BAGARRE IN AULA

Ddl acqua,via libera della Camera: protesta M5s durante la votazione

"Le gestione deve esser pubblica come hanno chiesto milioni di italiani", affermano a gran voce le opposizioni

Con 243 voti favorevoli, 129 contrari e 2 astenuti la Camera ha approvato il ddl sulla tutela, il governo e la gestione pubblica delle acque. Il provvedimento passa ora all'esame del Senato. Durante la votazione c'è stata bagarre in Aula, con i deputati M5s che hanno esposto bandiere sul referendum sull'acqua pubblica mentre Sinistra Italiana ha applaudito. "L'acqua non si vende!", hanno urlato i 5 Stelle. La seduta è stata sospesa.

I deputati di Sinistra Italiana durante il voto finale hanno sventolato le bandiere del Forum Italiano dei Movimenti per l'Acqua Bene Comune. "La gestione dell'acqua - affermano in una nota - deve essere pubblica come chiesto a gran voce da milioni di cittadini con il referendum del 2011. L'acqua è un bene comune, un diritto universale. Sinistra Italiana è contraria alla privatizzazione della gestione. L'acqua deve rimanere pubblica perché solo il pubblico è in grado mettere in atto quel processo virtuoso tra tariffe, spese di gestione e servizio. Il privato invece cerca solo profitti".

Civati: "Il ddl tradisce gli italiani" "La proposta di legge in discussione in aula per 'la gestione pubblica delle acque' così com'è tradisce l'esito del referendum del 2011, il più partecipato degli ultimi 15 anni. L'unico ad avere raggiunto il quorum". Lo aveva denunciato Pippo Civati, fondatore di Possibile, prima della votazione. "Il servizio idrico - ha sottolineato - non è più qualificato come servizio pubblico locale privo di rilevanza economica, sottratto alla libera concorrenza e realizzato senza fini di lucro, ma come servizio pubblico locale di interesse economico, che continua ad essere affidato secondo le modalità previste dall'articolo 149-bis del decreto legislativo 152 del 2006, come già modificato dalla legge n. 164 del 2014 e ulteriormente dalle norme previste nel testo in discussione".
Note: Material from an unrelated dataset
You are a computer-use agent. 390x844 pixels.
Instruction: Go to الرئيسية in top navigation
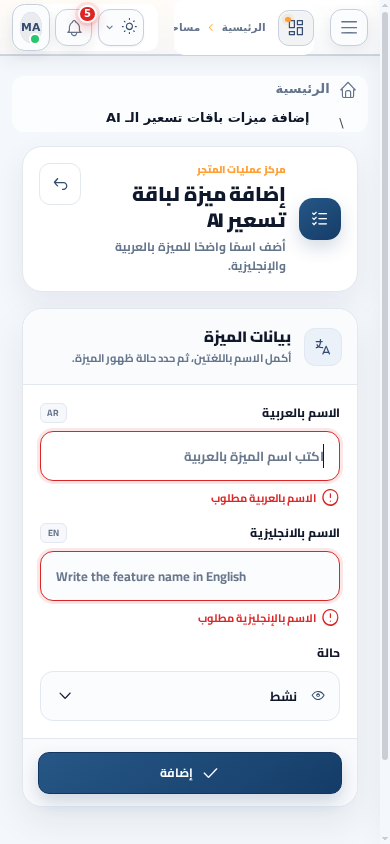click(244, 27)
"Vuol dire che il testo prevede un'assegnazione in via diretta a società interamente pubbliche o partecipate dagli enti locali soltanto 'in via prioritaria'. In particolare, poi - ha spiegato- è soppresso l'articolo relativo alla ripubblicizzazione della gestione del servizio idrico integrato, particolarmente importante per rispondere al referendum del 2011, che prevedeva l'assoggettamento al regime del demanio pubblico di acquedotti, fognature, impianti di depurazione e le altre infrastrutture. Inoltre si sancisce l' impossibilità di separare la gestione e l'erogazione del servizio e il loro necessario affidamento a enti di diritto pubblico (specificando la loro mancata soggezione al patto di stabilità interno relativo agli enti locali)".

Modifiche importanti hanno riguardato anche il rilascio e il rinnovo delle concessioni, la cui disciplina viene rimessa a un decreto legislativo da adottare entro il 31.12.2016 e sul quale sarà importante vigilare. In definitiva, quindi, il testo sembra davvero non dare risposta ai milioni di italiani che hanno votato Sì nel 2011. Eppure la maggioranza, con la sua tradizionale capacità di ascolto, sta bocciando qualunque tentativo di miglioramento del testo". "Ricordiamo come - ha concluso- dopo la sentenza n. 199 del 2012, con cui la Corte ha dichiarato incostituzionale una normativa (sui servizi pubblici) simile a quella abrogata nel 2011, il legislatore dovrebbe fare particolare attenzione a dare adeguato seguito alla volontà popolare. Se anche non si profilasse l'incostituzionalità del testo, certamente il tradimento della volontà popolare è più  che manifesto".